■ Problem to solve ■
The answer must be every entry, retyped without a single difference.

Stored entries
-------

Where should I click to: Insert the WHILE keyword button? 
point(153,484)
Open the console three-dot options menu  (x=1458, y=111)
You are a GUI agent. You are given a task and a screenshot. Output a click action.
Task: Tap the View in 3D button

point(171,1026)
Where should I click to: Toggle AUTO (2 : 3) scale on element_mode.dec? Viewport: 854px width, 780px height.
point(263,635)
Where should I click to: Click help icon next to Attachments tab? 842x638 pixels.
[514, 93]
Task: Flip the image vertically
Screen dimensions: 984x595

-------

■ Solution below ■
Where should I click to: Insert the WHILE keyword button? 
point(153,484)
Open the console three-dot options menu  (x=1458, y=111)
You are a GUI agent. You are given a task and a screenshot. Output a click action.
Task: Tap the View in 3D button

point(171,1026)
Where should I click to: Toggle AUTO (2 : 3) scale on element_mode.dec? Viewport: 854px width, 780px height.
point(263,635)
Where should I click to: Click help icon next to Attachments tab? 842x638 pixels.
[514, 93]
Task: Flip the image vertically
Screen dimensions: 984x595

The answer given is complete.